Un monument de la pop culture
A son inauguration, en 1983, le joyau de l’empire Trump devient un lieu à la mode. Les prix s’envolent et les stars affluent – Steven Spielberg dans un bureau, Michael Jackson dans un appartement. Au fil du temps, le bâtiment entre dans le patrimoine new-yorkais. En 1997, le gratte-ciel s’élance fièrement au centre de la jaquette du jeu vidéo Grand Theft Auto avec une voiture de police à ses pieds.
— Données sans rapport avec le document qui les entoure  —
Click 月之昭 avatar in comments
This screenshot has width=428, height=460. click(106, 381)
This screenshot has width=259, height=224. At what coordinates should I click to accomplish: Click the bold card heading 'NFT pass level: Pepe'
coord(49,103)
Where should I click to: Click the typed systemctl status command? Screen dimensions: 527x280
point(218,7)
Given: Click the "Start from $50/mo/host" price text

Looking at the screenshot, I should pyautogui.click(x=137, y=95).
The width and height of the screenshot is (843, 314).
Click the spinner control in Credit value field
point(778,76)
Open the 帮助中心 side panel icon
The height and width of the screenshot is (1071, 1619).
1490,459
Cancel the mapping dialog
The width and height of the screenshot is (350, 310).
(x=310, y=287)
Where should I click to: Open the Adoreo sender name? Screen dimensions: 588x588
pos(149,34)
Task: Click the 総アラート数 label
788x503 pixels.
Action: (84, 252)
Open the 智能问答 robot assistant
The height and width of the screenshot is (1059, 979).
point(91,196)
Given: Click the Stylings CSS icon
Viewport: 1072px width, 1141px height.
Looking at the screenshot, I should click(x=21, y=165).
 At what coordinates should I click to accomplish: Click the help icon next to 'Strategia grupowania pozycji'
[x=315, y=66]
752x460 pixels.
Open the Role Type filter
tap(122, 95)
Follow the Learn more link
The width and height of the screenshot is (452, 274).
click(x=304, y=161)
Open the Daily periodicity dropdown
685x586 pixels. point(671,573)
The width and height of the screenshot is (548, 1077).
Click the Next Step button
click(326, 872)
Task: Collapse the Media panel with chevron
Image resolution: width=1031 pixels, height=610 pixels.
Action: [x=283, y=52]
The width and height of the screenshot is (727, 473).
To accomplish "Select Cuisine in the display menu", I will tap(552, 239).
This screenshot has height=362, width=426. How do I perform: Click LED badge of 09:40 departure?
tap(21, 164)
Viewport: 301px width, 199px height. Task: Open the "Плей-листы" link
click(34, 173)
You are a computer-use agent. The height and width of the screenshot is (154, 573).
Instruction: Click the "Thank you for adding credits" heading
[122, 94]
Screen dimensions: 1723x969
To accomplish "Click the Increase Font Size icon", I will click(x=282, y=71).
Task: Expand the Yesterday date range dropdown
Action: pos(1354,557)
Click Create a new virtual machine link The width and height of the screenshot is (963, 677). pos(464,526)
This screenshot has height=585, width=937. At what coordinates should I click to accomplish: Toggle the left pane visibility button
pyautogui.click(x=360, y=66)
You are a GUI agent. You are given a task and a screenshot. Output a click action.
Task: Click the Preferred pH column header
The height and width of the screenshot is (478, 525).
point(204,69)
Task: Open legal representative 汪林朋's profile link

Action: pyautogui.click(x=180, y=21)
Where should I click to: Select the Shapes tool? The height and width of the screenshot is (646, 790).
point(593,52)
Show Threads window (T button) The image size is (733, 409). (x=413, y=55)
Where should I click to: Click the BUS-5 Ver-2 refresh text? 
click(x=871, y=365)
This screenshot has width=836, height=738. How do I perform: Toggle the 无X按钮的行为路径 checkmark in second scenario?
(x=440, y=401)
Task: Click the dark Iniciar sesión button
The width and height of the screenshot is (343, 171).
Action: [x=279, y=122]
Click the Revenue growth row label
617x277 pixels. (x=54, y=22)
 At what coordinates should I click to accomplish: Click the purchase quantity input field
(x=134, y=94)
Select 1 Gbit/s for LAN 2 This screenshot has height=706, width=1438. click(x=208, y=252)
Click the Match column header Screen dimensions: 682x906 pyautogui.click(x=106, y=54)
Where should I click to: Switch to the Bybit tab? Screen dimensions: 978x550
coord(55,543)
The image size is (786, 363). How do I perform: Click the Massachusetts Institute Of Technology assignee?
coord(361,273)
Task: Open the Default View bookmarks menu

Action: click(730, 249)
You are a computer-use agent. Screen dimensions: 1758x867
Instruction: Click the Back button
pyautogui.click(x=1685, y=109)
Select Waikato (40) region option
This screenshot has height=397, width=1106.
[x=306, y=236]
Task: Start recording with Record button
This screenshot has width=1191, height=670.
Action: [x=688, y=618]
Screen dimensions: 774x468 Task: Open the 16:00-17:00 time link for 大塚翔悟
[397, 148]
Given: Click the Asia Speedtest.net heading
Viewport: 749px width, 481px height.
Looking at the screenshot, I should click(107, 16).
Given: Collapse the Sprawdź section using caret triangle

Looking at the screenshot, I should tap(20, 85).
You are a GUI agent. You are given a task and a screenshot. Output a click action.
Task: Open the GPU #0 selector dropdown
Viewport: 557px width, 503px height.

Si la tour de verre fait aussi quelques apparitions au cinéma, elle connaît son plus grand succès sur petit écran, en servant de décor à The Apprentice, l’émission de télé-réalité présentée par Donald Trump de 2004 à 2015. C’est dans une salle de réunion fictive de l’immeuble que résonne à la fin de chaque épisode le désormais célèbre « you’re fired ! » (« vous êtes viré ! ») lancé par l’animateur à l’un des candidats.
Un destin politique
En 2015, le milliardaire choisit la Trump Tower comme QG de campagne et fête sa victoire dans son triplex, qui occupe les derniers étages du building. Le 45e président des Etats-Unis s’installe par la suite à la Maison Blanche, mais il y revient régulièrement avant de faire de Mar-a-Lago, en Floride, sa résidence principale. Pendant sa présidence, le pied de la tour devient le point de ralliement de ses opposants. Depuis sa défaite, en 2020, le lieu a perdu de sa splendeur. Il est toujours possible d’y manger un burger au Trump Grill, de siroter un latte au Trump Cafe ou de faire de (chères) emplettes au Trump Store, mais ce n’est plus la foule des grands jours. Si Gucci a récemment prolongé le bail de sa boutique sur rue, d’autres ont préféré s’éloigner. Même Starbucks a déménagé. Il ne manquerait plus que les dix lettres dorées qui trônent à l’entrée soient décrochées.